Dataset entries
····················
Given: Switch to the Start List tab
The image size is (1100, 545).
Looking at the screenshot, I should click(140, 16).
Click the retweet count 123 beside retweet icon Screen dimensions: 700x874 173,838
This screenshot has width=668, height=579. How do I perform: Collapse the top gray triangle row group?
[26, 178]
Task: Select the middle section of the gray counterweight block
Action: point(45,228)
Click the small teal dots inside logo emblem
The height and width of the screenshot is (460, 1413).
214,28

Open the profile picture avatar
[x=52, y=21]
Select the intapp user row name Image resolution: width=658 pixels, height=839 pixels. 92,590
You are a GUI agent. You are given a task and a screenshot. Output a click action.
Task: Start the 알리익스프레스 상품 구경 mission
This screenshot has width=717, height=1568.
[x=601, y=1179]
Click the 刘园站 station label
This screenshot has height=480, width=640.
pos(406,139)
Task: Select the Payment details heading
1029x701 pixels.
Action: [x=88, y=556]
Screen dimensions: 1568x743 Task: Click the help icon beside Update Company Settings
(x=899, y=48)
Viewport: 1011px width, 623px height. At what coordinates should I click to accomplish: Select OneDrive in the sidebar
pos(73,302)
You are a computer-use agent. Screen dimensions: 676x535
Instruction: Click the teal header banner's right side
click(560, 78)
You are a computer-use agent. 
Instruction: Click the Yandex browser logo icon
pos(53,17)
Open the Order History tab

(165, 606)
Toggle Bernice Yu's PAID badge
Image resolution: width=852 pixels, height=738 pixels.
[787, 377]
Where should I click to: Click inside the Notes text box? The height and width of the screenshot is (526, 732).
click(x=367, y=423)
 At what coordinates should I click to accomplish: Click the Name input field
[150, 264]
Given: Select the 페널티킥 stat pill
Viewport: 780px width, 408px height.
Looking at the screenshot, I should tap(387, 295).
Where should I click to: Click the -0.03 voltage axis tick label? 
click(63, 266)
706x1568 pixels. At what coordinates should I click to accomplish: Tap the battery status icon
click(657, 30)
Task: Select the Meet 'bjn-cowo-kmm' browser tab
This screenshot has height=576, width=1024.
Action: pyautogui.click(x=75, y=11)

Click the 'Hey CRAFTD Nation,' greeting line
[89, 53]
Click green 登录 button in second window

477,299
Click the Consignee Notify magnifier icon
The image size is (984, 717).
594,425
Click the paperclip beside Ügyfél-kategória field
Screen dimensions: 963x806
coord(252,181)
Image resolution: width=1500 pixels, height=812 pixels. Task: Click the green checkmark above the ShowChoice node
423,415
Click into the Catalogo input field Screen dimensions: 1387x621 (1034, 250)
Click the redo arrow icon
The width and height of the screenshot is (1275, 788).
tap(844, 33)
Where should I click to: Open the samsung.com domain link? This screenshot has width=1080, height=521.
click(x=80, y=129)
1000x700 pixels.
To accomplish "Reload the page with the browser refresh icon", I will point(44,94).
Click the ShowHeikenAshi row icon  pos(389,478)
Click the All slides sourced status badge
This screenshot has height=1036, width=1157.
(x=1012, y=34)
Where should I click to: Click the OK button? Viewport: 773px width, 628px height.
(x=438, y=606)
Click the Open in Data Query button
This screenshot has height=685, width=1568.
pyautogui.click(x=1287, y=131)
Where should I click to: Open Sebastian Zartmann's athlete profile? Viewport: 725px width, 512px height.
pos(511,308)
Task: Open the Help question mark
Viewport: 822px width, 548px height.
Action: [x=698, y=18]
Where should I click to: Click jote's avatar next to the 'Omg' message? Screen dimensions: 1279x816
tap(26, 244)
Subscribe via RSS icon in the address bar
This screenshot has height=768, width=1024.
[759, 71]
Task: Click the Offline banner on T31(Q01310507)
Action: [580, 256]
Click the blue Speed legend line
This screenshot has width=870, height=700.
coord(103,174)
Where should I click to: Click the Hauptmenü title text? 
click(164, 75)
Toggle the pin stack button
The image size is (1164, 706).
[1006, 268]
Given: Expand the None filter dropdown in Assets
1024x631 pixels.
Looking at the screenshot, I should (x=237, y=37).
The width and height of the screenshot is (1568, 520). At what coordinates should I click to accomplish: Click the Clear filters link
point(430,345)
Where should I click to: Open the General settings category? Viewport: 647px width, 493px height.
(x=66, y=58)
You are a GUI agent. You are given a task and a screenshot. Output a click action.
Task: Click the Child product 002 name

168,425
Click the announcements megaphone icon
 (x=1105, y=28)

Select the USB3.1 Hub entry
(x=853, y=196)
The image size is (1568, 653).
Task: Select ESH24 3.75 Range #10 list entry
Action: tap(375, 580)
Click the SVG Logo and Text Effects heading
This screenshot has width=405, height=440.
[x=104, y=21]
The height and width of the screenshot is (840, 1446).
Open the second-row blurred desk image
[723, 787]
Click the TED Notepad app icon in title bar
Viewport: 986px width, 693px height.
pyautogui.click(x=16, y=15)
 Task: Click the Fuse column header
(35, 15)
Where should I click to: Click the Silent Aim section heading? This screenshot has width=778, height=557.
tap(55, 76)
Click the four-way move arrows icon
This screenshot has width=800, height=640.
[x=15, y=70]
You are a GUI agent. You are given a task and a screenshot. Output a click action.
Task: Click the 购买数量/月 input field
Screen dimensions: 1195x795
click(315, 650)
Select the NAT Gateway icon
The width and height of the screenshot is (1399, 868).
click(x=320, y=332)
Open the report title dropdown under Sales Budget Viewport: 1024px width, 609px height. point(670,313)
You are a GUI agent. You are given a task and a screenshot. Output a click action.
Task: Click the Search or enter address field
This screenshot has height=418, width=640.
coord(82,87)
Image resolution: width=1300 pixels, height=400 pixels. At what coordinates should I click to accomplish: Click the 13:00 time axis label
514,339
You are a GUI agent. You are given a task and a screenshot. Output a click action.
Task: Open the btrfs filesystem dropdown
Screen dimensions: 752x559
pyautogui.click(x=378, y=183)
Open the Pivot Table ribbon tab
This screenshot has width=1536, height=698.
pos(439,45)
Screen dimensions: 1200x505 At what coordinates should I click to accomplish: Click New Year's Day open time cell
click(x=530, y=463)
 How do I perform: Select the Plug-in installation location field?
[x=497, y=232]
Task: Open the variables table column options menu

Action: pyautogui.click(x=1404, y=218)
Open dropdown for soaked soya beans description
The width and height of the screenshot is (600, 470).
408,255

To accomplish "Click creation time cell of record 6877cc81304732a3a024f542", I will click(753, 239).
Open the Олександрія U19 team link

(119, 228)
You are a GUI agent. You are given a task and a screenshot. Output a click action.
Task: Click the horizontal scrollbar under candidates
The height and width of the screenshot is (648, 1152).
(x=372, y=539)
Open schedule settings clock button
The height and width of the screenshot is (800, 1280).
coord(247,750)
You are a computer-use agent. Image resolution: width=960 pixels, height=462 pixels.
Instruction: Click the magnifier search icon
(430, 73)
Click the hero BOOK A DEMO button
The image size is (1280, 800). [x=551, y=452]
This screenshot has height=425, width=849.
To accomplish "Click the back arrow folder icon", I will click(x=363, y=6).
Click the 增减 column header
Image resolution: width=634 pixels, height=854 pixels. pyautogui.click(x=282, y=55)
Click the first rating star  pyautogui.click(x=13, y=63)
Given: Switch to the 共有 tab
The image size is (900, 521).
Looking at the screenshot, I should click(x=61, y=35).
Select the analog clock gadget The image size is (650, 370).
····················
What is required: Reproduce all of the entries verbatim.

Completed task:
Given: Switch to the Start List tab
The image size is (1100, 545).
Looking at the screenshot, I should click(140, 16).
Click the retweet count 123 beside retweet icon Screen dimensions: 700x874 173,838
This screenshot has width=668, height=579. How do I perform: Collapse the top gray triangle row group?
[26, 178]
Task: Select the middle section of the gray counterweight block
Action: point(45,228)
Click the small teal dots inside logo emblem
The height and width of the screenshot is (460, 1413).
214,28

Open the profile picture avatar
[x=52, y=21]
Select the intapp user row name Image resolution: width=658 pixels, height=839 pixels. 92,590
You are a GUI agent. You are given a task and a screenshot. Output a click action.
Task: Start the 알리익스프레스 상품 구경 mission
This screenshot has width=717, height=1568.
[x=601, y=1179]
Click the 刘园站 station label
This screenshot has height=480, width=640.
pos(406,139)
Task: Select the Payment details heading
1029x701 pixels.
Action: [x=88, y=556]
Screen dimensions: 1568x743 Task: Click the help icon beside Update Company Settings
(x=899, y=48)
Viewport: 1011px width, 623px height. At what coordinates should I click to accomplish: Select OneDrive in the sidebar
pos(73,302)
You are a computer-use agent. Screen dimensions: 676x535
Instruction: Click the teal header banner's right side
click(560, 78)
You are a computer-use agent. 
Instruction: Click the Yandex browser logo icon
pos(53,17)
Open the Order History tab

(165, 606)
Toggle Bernice Yu's PAID badge
Image resolution: width=852 pixels, height=738 pixels.
[787, 377]
Where should I click to: Click inside the Notes text box? The height and width of the screenshot is (526, 732).
click(x=367, y=423)
 At what coordinates should I click to accomplish: Click the Name input field
[150, 264]
Given: Select the 페널티킥 stat pill
Viewport: 780px width, 408px height.
Looking at the screenshot, I should tap(387, 295).
Where should I click to: Click the -0.03 voltage axis tick label? 
click(63, 266)
706x1568 pixels. At what coordinates should I click to accomplish: Tap the battery status icon
click(657, 30)
Task: Select the Meet 'bjn-cowo-kmm' browser tab
This screenshot has height=576, width=1024.
Action: pyautogui.click(x=75, y=11)

Click the 'Hey CRAFTD Nation,' greeting line
[89, 53]
Click green 登录 button in second window

477,299
Click the Consignee Notify magnifier icon
The image size is (984, 717).
594,425
Click the paperclip beside Ügyfél-kategória field
Screen dimensions: 963x806
coord(252,181)
Image resolution: width=1500 pixels, height=812 pixels. Task: Click the green checkmark above the ShowChoice node
423,415
Click into the Catalogo input field Screen dimensions: 1387x621 (1034, 250)
Click the redo arrow icon
The width and height of the screenshot is (1275, 788).
tap(844, 33)
Where should I click to: Open the samsung.com domain link? This screenshot has width=1080, height=521.
click(x=80, y=129)
1000x700 pixels.
To accomplish "Reload the page with the browser refresh icon", I will point(44,94).
Click the ShowHeikenAshi row icon  pos(389,478)
Click the All slides sourced status badge
This screenshot has height=1036, width=1157.
(x=1012, y=34)
Where should I click to: Click the OK button? Viewport: 773px width, 628px height.
(x=438, y=606)
Click the Open in Data Query button
This screenshot has height=685, width=1568.
pyautogui.click(x=1287, y=131)
Where should I click to: Open Sebastian Zartmann's athlete profile? Viewport: 725px width, 512px height.
pos(511,308)
Task: Open the Help question mark
Viewport: 822px width, 548px height.
Action: [x=698, y=18]
Where should I click to: Click jote's avatar next to the 'Omg' message? Screen dimensions: 1279x816
tap(26, 244)
Subscribe via RSS icon in the address bar
This screenshot has height=768, width=1024.
[759, 71]
Task: Click the Offline banner on T31(Q01310507)
Action: [580, 256]
Click the blue Speed legend line
This screenshot has width=870, height=700.
coord(103,174)
Where should I click to: Click the Hauptmenü title text? 
click(164, 75)
Toggle the pin stack button
The image size is (1164, 706).
[1006, 268]
Given: Expand the None filter dropdown in Assets
1024x631 pixels.
Looking at the screenshot, I should (x=237, y=37).
The width and height of the screenshot is (1568, 520). At what coordinates should I click to accomplish: Click the Clear filters link
point(430,345)
Where should I click to: Open the General settings category? Viewport: 647px width, 493px height.
(x=66, y=58)
You are a GUI agent. You are given a task and a screenshot. Output a click action.
Task: Click the Child product 002 name

168,425
Click the announcements megaphone icon
 (x=1105, y=28)

Select the USB3.1 Hub entry
(x=853, y=196)
The image size is (1568, 653).
Task: Select ESH24 3.75 Range #10 list entry
Action: tap(375, 580)
Click the SVG Logo and Text Effects heading
This screenshot has width=405, height=440.
[x=104, y=21]
The height and width of the screenshot is (840, 1446).
Open the second-row blurred desk image
[723, 787]
Click the TED Notepad app icon in title bar
Viewport: 986px width, 693px height.
pyautogui.click(x=16, y=15)
 Task: Click the Fuse column header
(35, 15)
Where should I click to: Click the Silent Aim section heading? This screenshot has width=778, height=557.
tap(55, 76)
Click the four-way move arrows icon
This screenshot has width=800, height=640.
[x=15, y=70]
You are a GUI agent. You are given a task and a screenshot. Output a click action.
Task: Click the 购买数量/月 input field
Screen dimensions: 1195x795
click(315, 650)
Select the NAT Gateway icon
The width and height of the screenshot is (1399, 868).
click(x=320, y=332)
Open the report title dropdown under Sales Budget Viewport: 1024px width, 609px height. point(670,313)
You are a GUI agent. You are given a task and a screenshot. Output a click action.
Task: Click the Search or enter address field
This screenshot has height=418, width=640.
coord(82,87)
Image resolution: width=1300 pixels, height=400 pixels. At what coordinates should I click to accomplish: Click the 13:00 time axis label
514,339
You are a GUI agent. You are given a task and a screenshot. Output a click action.
Task: Open the btrfs filesystem dropdown
Screen dimensions: 752x559
pyautogui.click(x=378, y=183)
Open the Pivot Table ribbon tab
This screenshot has width=1536, height=698.
pos(439,45)
Screen dimensions: 1200x505 At what coordinates should I click to accomplish: Click New Year's Day open time cell
click(x=530, y=463)
 How do I perform: Select the Plug-in installation location field?
[x=497, y=232]
Task: Open the variables table column options menu

Action: pyautogui.click(x=1404, y=218)
Open dropdown for soaked soya beans description
The width and height of the screenshot is (600, 470).
408,255

To accomplish "Click creation time cell of record 6877cc81304732a3a024f542", I will click(753, 239).
Open the Олександрія U19 team link

(119, 228)
You are a GUI agent. You are given a task and a screenshot. Output a click action.
Task: Click the horizontal scrollbar under candidates
The height and width of the screenshot is (648, 1152).
(x=372, y=539)
Open schedule settings clock button
The height and width of the screenshot is (800, 1280).
coord(247,750)
You are a computer-use agent. Image resolution: width=960 pixels, height=462 pixels.
Instruction: Click the magnifier search icon
(430, 73)
Click the hero BOOK A DEMO button
The image size is (1280, 800). [x=551, y=452]
This screenshot has height=425, width=849.
To accomplish "Click the back arrow folder icon", I will click(x=363, y=6).
Click the 增减 column header
Image resolution: width=634 pixels, height=854 pixels. pyautogui.click(x=282, y=55)
Click the first rating star  pyautogui.click(x=13, y=63)
Given: Switch to the 共有 tab
The image size is (900, 521).
Looking at the screenshot, I should click(x=61, y=35).
Select the analog clock gadget The image size is (650, 370).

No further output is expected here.